Objectives Ocular candidiasis (OC) can complicate Candida bloodstream infection (BSI). Antifungal treatment improves the prognosis of patients with BSI, but the effects of choice and timing of first-line medication on OC risk are incompletely understood. We explored the early treatments, risk factors and ocular presentations in Candida BSI.

Methods and analysis All patients (n=304) with Candida BSI during 2008–2017 at Oulu University Hospital were included. Those patients in whom clinical condition was appropriate for ocular examination (OE), including biomicroscopy (n=103), were carefully analysed by ophthalmologists. Criteria for patient selection were considered. Candida and yeast species, antifungal medications, echocardiography, underlying diseases and clinical properties of the patients with Candida BSI were analysed.

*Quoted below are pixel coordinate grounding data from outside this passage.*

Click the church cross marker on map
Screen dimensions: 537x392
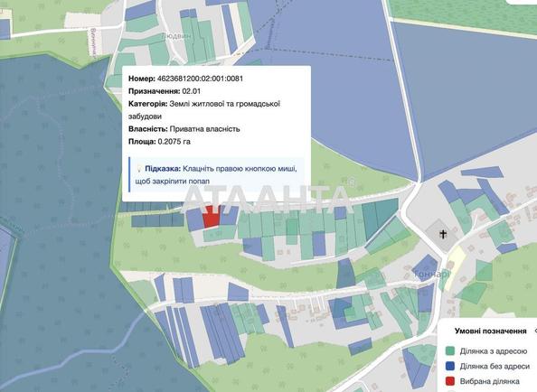click(x=444, y=235)
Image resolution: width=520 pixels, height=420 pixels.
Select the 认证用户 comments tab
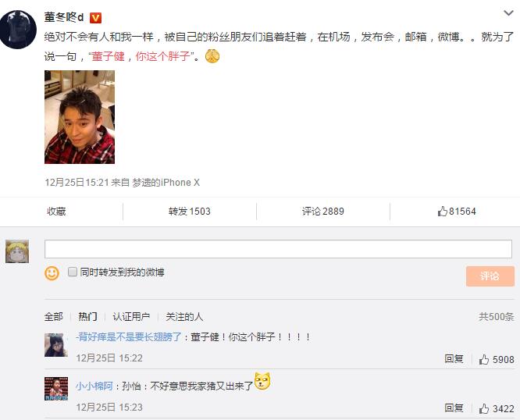click(130, 316)
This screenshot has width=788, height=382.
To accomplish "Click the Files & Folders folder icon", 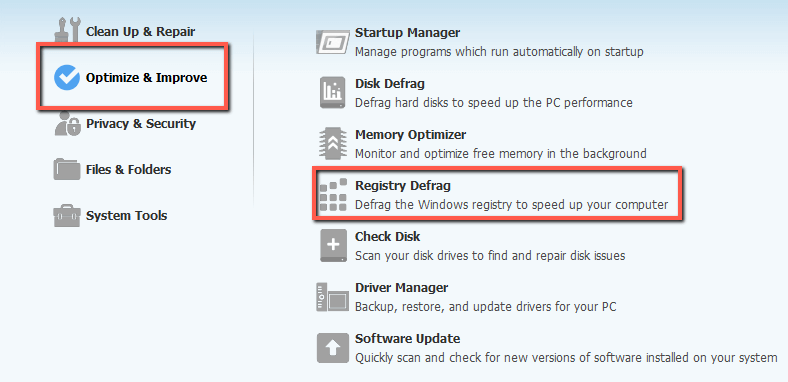I will 67,169.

Results Clinical condition in 103 patients had been considered appropriate for OE. OC was diagnosed in 33 of the 103 patients. Candida albicans was the most common finding (88%) in OC. Patients in intensive care, alcohol-related conditions or poor prognosis were less frequently examined. Persistent candidemia increased the risk of OC. Chorioretinitis and endophthalmitis were diagnosed in 94% and 48% of the patients with OC, respectively. Any early antifungal treatment decreased the endophthalmitis risk. Echinocandin lowered the OC risk in those with central venous catheters (CVCs) or abdominal malignancy.

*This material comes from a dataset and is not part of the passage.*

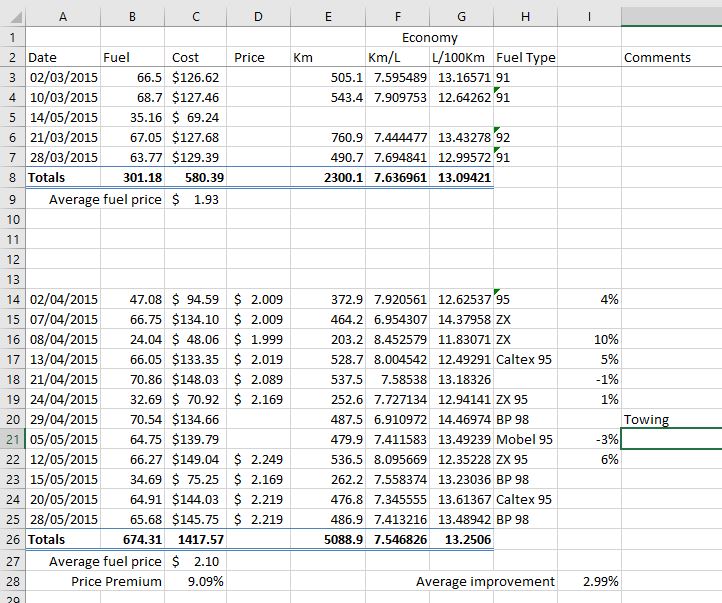722x603 pixels.
Task: Select the 10% improvement cell
Action: click(589, 339)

Conclusion Critical condition of patients with Candida BSI affects the selection and results of OE. OC was associated with C. albicans BSI especially among those with persistent candidemia, CVC or abdominal malignancy. Any early antifungal treatment reduced endophthalmitis risk. Early echinocandin treatment may reduce the risk of OC in selected patients.

  • microbiology
  • infection

Data availability statement

Data are available upon reasonable request. Available upon request.

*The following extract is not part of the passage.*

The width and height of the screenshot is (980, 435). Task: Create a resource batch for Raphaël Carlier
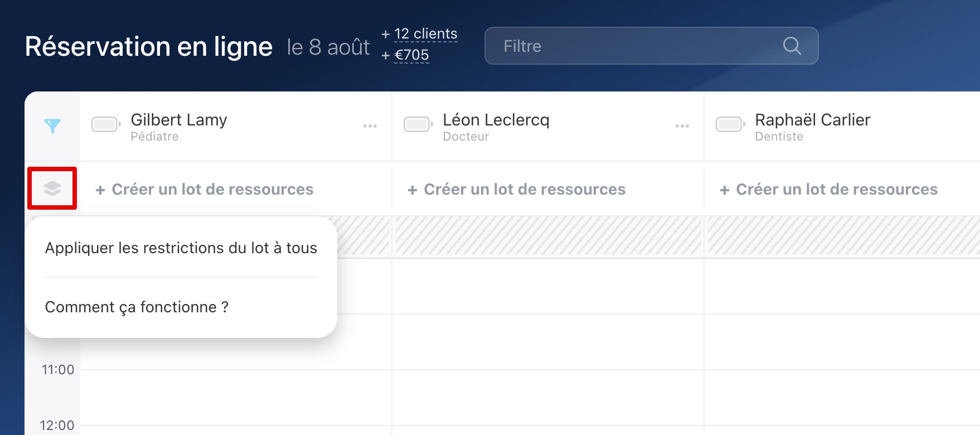[x=829, y=190]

http://creativecommons.org/licenses/by-nc/4.0/

This is an open access article distributed in accordance with the Creative Commons Attribution Non Commercial (CC BY-NC 4.0) license, which permits others to distribute, remix, adapt, build upon this work non-commercially, and license their derivative works on different terms, provided the original work is properly cited, appropriate credit is given, any changes made indicated, and the use is non-commercial. See: http://creativecommons.org/licenses/by-nc/4.0/.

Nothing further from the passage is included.